2016-01-25 21:54:24 | 超読書日記
NHK-BSの番組をきっかけに三冊のクリスティの本を読んだんですが、そのうちの一冊。他の二冊は『そして誰もいなくなった』と『オリエント急行殺人事件』だったんだけど、この二冊は子供の頃に読んで以来の再読で、この本に関しては初めて読みました。

で、正直な感想。再読二冊はあんまり楽しめなかったけど、これはたまに読み返したくなる一冊だなあ~。というわけで、簡単な感想です。

先に、『そして誰もいなくなった』と『オリエント急行殺人事件』の感想を簡単に書いておくと、子供の頃にはそれなりに楽しく読めたこの二冊が、わたしには退屈でしょうがなかったんですよね。というのも、トリックの革新に主眼があるからなんだろうけど、人物が紙芝居的でなんともねぇ・・・。

『オリエント急行~』の最後なんかが典型なんだけど、構成の見事さえ故に舞台を観ているような感じなんですよ。そのかわり、行間とかディテールの書き込みが何とも薄くて、その世界をじっくり味わいたいような読者には何とも物足りない感じがしてしまう・・・。

ま、クリスティといえば劇作家としても評価のある人のなので、芝居を書くようにして小説を書いていたのかな~なんて感想も持ちました。ちなみに、あの開高健をして「一に劇作家、二に評論家、三に小説家」などといわれた有名作家もいましたね~。答えは、三島由紀夫。)

さて、本題を『春にして君を離れ』に戻すと、この作品に関しては前述の二作に感じたディテールに対する不満を補うような、見事な作品でした。

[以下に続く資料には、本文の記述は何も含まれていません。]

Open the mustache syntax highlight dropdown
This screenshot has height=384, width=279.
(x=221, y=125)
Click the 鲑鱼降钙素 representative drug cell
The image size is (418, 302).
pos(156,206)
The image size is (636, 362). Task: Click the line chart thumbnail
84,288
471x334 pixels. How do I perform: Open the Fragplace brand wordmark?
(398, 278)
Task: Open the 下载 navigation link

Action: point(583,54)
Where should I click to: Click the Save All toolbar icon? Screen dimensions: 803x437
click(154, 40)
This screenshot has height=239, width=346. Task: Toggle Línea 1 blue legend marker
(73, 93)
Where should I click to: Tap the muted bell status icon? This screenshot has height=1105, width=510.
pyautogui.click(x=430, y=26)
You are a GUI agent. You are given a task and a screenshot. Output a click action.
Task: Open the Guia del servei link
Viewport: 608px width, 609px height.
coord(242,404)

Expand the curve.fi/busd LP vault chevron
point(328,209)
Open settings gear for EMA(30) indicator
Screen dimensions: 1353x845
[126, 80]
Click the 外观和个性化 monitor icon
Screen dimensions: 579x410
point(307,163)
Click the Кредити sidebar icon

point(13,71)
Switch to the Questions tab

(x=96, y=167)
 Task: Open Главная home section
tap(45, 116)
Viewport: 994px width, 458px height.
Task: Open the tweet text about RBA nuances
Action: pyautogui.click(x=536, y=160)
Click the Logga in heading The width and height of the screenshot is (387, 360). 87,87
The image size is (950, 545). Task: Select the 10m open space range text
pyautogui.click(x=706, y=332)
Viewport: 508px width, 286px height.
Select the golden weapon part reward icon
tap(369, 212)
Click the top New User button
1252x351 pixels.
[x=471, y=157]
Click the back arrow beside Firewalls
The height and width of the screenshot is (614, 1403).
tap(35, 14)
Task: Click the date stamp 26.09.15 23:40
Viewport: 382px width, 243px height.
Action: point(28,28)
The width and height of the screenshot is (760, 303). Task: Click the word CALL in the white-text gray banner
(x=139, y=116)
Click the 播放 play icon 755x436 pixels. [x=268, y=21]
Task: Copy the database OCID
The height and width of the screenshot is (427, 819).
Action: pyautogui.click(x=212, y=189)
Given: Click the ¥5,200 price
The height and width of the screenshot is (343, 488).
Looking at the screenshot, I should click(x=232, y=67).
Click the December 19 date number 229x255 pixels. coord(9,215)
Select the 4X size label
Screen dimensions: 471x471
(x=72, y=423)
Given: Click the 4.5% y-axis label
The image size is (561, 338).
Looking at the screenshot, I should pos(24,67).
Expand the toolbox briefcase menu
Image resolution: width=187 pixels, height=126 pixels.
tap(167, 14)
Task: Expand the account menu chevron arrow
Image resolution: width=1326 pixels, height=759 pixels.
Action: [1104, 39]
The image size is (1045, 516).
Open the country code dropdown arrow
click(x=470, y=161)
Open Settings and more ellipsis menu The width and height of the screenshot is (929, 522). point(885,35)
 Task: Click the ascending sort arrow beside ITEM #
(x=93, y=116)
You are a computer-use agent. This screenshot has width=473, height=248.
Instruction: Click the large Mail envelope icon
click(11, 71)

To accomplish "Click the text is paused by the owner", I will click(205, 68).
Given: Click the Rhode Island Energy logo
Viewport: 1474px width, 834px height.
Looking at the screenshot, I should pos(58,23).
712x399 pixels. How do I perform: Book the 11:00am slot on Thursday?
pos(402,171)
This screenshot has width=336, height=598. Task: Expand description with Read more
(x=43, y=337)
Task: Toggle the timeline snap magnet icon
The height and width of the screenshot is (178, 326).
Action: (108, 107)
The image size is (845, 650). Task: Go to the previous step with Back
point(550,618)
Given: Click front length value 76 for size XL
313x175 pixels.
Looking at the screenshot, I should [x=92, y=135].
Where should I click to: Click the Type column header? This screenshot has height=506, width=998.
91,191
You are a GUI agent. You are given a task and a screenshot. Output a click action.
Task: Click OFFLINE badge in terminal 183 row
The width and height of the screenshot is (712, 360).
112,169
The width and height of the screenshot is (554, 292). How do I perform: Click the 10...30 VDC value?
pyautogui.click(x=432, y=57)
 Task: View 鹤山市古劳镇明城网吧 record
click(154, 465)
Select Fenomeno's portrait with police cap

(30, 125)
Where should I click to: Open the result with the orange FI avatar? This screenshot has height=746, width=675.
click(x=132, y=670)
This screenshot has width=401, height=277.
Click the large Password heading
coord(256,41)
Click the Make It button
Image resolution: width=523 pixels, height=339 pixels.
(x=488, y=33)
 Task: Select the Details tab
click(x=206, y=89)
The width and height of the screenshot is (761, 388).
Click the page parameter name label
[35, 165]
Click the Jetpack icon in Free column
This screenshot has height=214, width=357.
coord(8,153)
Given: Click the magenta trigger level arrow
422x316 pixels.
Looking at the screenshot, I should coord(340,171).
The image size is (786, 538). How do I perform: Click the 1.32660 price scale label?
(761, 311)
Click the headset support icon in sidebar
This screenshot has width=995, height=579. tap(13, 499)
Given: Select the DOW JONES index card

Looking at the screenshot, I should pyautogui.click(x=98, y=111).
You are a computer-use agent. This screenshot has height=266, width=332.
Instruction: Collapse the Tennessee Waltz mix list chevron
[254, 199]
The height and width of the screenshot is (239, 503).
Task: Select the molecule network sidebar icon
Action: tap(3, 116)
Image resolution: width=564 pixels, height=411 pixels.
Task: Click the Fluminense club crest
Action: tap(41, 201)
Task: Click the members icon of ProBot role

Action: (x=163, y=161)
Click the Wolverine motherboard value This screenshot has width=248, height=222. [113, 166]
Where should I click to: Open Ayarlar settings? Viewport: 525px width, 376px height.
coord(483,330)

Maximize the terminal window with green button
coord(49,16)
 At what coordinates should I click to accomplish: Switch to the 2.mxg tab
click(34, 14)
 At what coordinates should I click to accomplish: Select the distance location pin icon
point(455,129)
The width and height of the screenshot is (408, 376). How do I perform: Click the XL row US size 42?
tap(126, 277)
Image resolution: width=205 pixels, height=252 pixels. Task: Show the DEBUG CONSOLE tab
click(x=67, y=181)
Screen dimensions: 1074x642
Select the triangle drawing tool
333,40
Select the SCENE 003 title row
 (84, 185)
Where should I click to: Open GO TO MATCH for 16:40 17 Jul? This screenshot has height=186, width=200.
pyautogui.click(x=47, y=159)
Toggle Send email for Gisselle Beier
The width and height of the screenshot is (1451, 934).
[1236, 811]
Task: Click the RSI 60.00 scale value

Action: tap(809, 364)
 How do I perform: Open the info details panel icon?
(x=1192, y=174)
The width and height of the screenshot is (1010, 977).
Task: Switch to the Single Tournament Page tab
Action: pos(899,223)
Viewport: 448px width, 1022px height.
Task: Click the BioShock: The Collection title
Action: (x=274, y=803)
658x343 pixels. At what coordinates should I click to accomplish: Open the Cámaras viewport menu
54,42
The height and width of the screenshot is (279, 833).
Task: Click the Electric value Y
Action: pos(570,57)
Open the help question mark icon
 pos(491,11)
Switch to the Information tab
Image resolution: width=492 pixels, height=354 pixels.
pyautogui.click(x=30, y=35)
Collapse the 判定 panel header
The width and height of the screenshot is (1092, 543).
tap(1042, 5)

こういうものも書ける筆力のある人なんだということでしょう。

物語は中東を旅する中年女性がアクシデントから足止めをくい、砂漠の町に滞在しることになるんですが、学生時代の友人にたまたま再会してしまい、その友人の不穏な発言をきっかけにして、過去の家庭生活への確信が次第次第に揺らいでいくという、不思議な作品。

この作品には、アガサ自身の最初の離婚が反映しているといわれますが、自分が上手くいっていると思い込んでいたものが、実はその逆だったという謎解きめいた回想の断片断片がなんともうまく構成されているんですよ。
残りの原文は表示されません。